Lowering Error – Miscommunication

Virginia, Richmond Area
Author: Rick DeJarnette. Climb Year: 2018. Publication Year: 2019.

On January 6, after a prolonged cold spell, my climbing partner (36) and I (33) checked to see if a small cliff that continuously seeps water had frozen into something climbable. We found a 30-foot wall of poorly bonded ice, with a free-hanging pillar that descended along the roots of hanging ivy from the top of the wall. We set up a top-rope anchor around a thick tree about 20 feet up the slope above the ice flow.
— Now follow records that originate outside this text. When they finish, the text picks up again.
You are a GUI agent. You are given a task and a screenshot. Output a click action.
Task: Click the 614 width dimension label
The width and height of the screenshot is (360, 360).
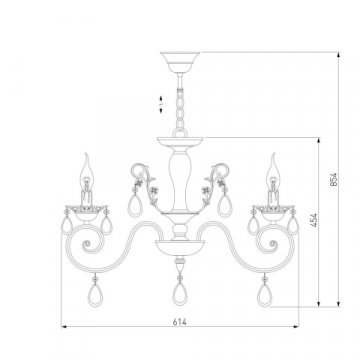click(x=180, y=322)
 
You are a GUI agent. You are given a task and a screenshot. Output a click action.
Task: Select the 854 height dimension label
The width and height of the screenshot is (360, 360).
click(x=334, y=179)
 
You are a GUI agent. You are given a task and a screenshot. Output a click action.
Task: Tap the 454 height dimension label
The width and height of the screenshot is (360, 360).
click(x=314, y=220)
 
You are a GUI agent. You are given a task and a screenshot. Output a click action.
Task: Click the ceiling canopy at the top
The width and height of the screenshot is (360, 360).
click(x=180, y=62)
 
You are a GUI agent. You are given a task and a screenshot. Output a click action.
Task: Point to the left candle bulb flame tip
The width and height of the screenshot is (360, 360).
click(x=86, y=154)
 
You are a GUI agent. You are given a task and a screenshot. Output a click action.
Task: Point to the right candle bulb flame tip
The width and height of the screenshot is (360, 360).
click(x=274, y=154)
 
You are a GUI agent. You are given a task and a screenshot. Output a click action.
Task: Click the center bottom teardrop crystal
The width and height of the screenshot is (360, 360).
click(x=180, y=293)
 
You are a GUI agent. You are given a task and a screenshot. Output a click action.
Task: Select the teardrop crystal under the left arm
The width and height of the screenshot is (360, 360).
click(x=95, y=295)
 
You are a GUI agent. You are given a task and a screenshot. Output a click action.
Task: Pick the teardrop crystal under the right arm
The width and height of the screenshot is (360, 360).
click(x=265, y=295)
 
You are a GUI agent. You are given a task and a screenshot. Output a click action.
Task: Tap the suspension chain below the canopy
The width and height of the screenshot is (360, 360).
click(x=180, y=108)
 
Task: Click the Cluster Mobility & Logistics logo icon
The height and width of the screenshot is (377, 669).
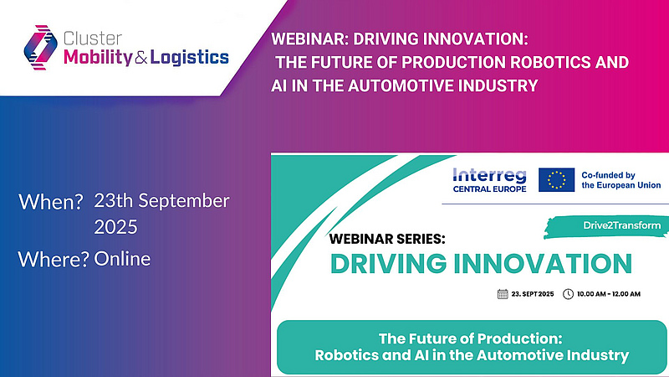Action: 40,48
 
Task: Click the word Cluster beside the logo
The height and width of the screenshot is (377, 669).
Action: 93,39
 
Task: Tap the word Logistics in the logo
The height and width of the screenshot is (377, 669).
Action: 190,57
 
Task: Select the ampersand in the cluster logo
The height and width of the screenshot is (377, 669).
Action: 140,58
I top-roped the pillar and found it surprisingly stable. Upon reaching the top, I agreed to move the rope farther right, around a small corner, to better align the climber with another aspect of the ice flow. My partner and I did not communicate whether he would lower me or I would rappel. Unfortunately, I assumed that I would be lowered after I repositioned the rope, while my partner assumed I was going to rappel. We couldn’t see one another, and we each were wearing multiple hood and hat layers, making it difficult to hear each other despite the relatively short distance between us.
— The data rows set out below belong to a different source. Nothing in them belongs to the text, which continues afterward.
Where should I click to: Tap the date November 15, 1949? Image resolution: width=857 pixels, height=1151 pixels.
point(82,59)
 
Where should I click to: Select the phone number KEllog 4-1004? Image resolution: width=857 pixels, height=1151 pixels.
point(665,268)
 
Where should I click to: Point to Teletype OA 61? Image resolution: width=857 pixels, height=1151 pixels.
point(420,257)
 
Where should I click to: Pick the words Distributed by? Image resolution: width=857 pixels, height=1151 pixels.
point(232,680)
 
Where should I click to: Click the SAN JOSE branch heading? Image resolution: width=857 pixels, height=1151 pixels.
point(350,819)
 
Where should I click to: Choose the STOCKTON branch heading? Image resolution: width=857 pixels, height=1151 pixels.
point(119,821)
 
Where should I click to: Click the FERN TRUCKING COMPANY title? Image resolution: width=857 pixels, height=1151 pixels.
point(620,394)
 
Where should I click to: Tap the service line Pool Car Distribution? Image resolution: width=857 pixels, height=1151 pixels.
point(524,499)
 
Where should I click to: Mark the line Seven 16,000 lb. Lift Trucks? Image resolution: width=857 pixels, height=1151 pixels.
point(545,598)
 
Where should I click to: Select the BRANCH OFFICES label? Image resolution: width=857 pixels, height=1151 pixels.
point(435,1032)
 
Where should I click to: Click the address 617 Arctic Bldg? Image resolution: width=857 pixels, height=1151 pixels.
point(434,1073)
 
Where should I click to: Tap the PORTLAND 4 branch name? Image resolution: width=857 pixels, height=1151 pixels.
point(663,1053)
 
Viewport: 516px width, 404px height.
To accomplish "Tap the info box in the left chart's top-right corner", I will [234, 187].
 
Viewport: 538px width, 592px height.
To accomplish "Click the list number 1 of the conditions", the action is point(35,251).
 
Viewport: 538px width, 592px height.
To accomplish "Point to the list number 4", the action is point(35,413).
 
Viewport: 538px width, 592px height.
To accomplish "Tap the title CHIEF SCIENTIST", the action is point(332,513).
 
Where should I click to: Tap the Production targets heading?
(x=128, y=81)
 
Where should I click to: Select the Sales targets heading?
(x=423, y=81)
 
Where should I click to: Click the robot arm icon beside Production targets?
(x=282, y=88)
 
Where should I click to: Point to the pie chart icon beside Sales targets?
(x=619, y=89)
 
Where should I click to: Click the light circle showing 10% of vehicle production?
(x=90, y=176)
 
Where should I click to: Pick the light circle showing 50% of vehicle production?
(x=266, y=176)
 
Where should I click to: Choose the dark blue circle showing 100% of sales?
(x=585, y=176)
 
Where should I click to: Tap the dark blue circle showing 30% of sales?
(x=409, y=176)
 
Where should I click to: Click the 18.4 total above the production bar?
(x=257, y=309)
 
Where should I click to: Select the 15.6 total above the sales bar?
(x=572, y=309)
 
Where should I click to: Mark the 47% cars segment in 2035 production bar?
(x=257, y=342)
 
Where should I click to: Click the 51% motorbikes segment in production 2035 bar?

Readying to lower and feeling some resistance on the climbing rope, I yelled to my partner, “OK!” My partner replied, “OK, I’m taking you off belay!” Unfortunately, I didn’t hear him. Not hearing any objection and not detecting weight or movement in the rope, my partner proceeded to take me off belay. I took another step and leaned back. Suddenly I was airborne, falling 30 feet to the snow-covered rocks and frozen mud below. After hitting the ground, I slid 25 additional feet, headfirst on my back. My partner called 911, and eventually I was transported to a local trauma center, where I was diagnosed with three compression fractures, two broken right ribs, a broken right scapula, a broken left ankle (talus), and a concussion. Fortunately, I was wearing a helmet.

ANALYSIS

As a longtime climber, I can’t attribute this accident to inexperience; rather, insufficient communication between partners was the root cause. In hindsight, we should have (1) clearly communicated the plan to lower or rappel for the next climb, (2) followed standard belay communications (i.e., the belayer waiting for an “off belay” command prior to taking the climber off, and (3) followed a clear communications protocol prior to weighting the rope to be lowered. (Source: Rick DeJarnette, with assistance from belayer Dan Durst.)